Barbara Tako is a breast cancer survivor (2010), melanoma survivor (2014) and author of Cancer Survivorship Coping Tools—We'll Get You Through This. She is a cancer coping advocate, speaker and published writer for television, radio and other venues across the country. She lives, survives, and thrives in Minnesota with her husband, children and dog. See more at www.cancersurvivorshipcopingtools.com,or www.clutterclearingchoices.com.
Even with an injured trust in the world, it's important to remember the lessons that help us move through cancer and other life traumas amid the COVID-19 pandemic.
I believe in God. I believe most people try to do the right thing most of the time. I still believe that even after a recent betrayal of my trust.
It was just money this time, not COVID-19. I was scammed on-line. Do most people who get scammed stay quiet about it? Perhaps out of embarrassment? I think getting scammed is a story that is good to tell so we can learn from each other’s mistakes, and yet I am embarrassed because, well, it seems like such an “old person” kind of mistake—I am 56, which in my mind puts me somewhere between young and old. In your mind, maybe I am something else.
Trying to do the right thing so other people won’t also get scammed is a long process. I wound up working my way through several people at my bank to finally get to the claims department. In turn, the claims department told me to file a report with the police, and the police, instead, sent me to the sheriff’s office where I left a message. Meanwhile, per the instructions of someone at the bank, I continued to exchange text messages with the scammer to stall the process for the authorities!
Different people at the bank later told me I did not need to do that. Ten days later the claim was closed, and I was still out my money. The short story was that what was done was done. I was fortunate it was not worse, and in the end, it was not cancer, it was only money. Then along came COVID-19. Who expected that? How can we get through it?
Grateful and gracefully? All of us have health worries and problems and we can be grateful for each day we are here. That is just how life works. I want to try to be faithful and gracious about COVID-19 and other life worries, and some days that is more difficult to do than others. I worry about my own health and about the health of my family and friends. My therapist once told me it is okay to pre-grieve, which is the term that explains my eyes filling with tears about health events that have not happened yet. Consider keeping a gratitude journal that you write in most days.
Meaningful? We want our lives to have meaning. Whether out of work, working, semi-retired, or retired, I think human beings want to serve each other. My mom helped assemble gift packages for children in her eighties while she was in assisted living.

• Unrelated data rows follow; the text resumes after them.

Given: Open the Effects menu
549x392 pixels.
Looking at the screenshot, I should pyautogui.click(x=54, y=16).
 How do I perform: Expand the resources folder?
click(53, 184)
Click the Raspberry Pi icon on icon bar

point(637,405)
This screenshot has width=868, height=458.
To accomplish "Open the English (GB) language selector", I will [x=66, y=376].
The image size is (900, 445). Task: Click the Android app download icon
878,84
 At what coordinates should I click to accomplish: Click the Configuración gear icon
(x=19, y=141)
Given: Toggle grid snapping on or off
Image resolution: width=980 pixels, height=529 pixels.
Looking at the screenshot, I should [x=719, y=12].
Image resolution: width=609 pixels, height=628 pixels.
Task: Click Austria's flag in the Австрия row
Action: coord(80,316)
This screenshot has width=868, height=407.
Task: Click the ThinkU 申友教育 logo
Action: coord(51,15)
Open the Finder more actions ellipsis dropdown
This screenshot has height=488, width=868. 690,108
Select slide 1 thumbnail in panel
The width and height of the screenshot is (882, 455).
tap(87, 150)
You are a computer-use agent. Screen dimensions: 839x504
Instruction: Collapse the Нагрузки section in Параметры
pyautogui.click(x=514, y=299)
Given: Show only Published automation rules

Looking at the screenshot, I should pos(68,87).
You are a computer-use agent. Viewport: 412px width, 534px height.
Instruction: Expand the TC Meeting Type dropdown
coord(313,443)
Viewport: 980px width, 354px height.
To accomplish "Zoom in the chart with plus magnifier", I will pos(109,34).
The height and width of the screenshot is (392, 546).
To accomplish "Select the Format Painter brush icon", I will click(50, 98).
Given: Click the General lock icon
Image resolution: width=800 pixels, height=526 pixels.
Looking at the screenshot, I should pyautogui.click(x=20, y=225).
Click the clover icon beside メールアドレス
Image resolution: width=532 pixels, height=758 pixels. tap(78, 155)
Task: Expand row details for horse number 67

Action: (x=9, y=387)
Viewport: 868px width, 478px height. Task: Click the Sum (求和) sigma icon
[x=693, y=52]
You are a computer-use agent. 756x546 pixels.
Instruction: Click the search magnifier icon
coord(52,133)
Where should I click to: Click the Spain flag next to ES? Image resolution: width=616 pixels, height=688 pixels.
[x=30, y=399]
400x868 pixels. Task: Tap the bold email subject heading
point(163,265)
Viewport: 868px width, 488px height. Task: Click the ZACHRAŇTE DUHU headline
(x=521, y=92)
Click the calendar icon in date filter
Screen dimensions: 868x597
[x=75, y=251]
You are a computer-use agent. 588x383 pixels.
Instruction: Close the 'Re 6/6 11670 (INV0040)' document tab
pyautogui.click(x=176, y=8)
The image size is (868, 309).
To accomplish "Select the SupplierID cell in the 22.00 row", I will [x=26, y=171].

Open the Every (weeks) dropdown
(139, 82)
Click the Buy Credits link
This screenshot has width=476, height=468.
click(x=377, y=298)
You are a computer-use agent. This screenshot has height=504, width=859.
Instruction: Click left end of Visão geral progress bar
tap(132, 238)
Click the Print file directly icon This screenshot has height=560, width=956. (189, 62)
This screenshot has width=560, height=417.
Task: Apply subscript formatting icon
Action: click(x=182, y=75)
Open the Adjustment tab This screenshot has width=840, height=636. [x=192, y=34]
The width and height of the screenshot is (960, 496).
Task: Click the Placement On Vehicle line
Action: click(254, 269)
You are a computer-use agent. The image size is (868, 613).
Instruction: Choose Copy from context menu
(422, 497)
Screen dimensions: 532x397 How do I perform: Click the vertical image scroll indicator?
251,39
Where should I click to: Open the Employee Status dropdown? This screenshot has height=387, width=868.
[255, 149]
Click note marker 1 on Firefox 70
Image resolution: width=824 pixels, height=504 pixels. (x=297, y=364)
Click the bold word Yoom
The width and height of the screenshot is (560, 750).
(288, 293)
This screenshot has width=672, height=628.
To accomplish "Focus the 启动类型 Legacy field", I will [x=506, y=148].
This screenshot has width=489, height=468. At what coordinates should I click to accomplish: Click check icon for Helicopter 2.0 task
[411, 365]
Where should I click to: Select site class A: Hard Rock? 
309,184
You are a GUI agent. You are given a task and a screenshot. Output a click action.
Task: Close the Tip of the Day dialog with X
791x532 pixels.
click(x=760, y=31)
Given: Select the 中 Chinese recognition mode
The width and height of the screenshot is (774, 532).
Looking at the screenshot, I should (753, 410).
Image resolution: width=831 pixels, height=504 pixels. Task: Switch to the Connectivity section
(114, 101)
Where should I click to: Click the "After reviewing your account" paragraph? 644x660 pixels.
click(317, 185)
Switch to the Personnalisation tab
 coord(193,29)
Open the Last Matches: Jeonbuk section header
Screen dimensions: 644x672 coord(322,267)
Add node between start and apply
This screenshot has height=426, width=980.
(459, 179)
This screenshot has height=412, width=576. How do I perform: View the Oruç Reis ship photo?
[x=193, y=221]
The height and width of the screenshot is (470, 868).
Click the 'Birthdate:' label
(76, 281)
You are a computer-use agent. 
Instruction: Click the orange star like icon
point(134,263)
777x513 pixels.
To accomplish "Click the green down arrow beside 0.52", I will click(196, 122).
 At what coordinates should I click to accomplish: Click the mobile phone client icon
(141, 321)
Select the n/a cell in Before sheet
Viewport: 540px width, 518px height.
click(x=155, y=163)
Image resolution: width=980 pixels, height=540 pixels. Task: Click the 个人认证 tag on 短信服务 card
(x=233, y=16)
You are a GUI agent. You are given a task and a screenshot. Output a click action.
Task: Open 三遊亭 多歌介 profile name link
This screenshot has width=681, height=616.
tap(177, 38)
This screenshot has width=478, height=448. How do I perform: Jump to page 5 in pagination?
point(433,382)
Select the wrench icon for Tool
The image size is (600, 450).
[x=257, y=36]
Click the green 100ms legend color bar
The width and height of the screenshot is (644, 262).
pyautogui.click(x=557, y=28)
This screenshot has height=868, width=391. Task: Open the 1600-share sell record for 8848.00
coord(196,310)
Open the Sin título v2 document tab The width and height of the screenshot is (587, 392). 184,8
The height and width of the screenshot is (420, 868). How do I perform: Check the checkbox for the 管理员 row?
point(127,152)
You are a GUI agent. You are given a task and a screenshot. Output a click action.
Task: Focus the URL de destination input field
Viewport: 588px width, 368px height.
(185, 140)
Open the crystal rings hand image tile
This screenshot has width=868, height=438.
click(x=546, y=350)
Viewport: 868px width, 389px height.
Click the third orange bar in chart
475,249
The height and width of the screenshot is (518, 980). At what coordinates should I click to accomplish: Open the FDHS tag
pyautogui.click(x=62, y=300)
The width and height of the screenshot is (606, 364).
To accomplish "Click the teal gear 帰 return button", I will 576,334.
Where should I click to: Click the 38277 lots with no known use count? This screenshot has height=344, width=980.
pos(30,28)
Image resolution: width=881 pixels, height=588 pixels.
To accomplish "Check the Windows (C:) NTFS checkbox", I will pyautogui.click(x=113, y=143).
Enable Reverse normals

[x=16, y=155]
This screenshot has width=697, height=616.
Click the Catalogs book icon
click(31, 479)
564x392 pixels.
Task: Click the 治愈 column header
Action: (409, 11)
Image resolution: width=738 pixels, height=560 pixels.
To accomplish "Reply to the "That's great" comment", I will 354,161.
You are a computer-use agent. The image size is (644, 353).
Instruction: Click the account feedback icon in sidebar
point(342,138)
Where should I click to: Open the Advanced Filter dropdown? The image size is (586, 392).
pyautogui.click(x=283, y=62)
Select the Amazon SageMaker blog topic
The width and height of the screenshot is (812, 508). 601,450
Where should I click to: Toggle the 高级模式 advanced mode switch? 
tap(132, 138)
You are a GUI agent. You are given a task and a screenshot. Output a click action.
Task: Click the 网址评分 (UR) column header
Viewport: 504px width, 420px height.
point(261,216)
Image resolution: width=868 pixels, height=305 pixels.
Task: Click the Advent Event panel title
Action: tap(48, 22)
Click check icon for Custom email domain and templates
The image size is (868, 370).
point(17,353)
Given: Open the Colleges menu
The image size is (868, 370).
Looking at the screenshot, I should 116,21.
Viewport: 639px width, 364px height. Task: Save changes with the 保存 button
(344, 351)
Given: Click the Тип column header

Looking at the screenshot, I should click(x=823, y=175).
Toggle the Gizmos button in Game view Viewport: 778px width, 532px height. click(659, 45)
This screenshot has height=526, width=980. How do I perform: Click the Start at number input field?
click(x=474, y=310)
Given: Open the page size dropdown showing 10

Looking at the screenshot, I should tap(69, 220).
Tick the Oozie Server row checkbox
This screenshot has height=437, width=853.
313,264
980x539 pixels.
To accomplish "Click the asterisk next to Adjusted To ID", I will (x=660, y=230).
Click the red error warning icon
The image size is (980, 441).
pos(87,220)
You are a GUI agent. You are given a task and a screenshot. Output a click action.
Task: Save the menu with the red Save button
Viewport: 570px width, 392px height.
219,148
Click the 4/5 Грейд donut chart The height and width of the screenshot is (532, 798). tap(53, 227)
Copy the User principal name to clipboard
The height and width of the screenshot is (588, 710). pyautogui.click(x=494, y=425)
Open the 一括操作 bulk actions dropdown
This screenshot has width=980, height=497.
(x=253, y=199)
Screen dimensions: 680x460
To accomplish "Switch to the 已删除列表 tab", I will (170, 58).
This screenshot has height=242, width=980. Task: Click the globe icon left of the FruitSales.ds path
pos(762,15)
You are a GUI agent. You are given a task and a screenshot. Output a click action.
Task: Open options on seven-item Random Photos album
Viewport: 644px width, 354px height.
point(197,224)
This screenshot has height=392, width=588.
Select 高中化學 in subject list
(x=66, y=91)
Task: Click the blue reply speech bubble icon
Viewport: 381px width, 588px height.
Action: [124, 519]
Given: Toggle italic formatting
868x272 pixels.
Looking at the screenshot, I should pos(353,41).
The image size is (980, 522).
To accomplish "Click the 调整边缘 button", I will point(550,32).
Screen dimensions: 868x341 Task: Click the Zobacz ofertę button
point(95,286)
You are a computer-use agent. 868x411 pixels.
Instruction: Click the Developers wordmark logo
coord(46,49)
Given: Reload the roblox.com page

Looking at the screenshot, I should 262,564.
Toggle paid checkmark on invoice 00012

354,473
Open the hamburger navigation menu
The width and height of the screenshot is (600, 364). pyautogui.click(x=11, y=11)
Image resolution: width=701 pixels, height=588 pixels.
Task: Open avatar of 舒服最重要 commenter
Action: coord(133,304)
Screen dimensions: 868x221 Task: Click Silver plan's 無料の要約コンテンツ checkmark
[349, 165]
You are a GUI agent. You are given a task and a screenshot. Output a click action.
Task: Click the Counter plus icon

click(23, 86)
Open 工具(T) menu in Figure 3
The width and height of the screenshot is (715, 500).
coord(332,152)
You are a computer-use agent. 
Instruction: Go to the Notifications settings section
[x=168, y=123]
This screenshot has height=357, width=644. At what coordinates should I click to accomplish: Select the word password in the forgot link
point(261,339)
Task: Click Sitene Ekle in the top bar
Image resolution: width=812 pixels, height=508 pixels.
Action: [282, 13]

My dad was the newspaper editorial page editor-writer in our city and later, in retirement, he was a hospital volunteer. We can, and do, serve each other through our relationships with each other and the use of our talents for others.
Aging—is reality. Each day, finding joy, connecting with others, and sharing our talents matter, whether you are a cancer and/or COVID-19 survivor or not. Dwelling on aging is not productive, yet recognizing its presence to cherish each day to the maximum can be our reality. Live in the moment as much as you can.
We can have tears in our eyes, love in our hearts, and smiles on our faces at correct social distances, for each other, most days even in the face of a pandemic. Betrayals will happen. Bad days will happen. With or without cancer, we can connect (safely) with others and work our way through this together.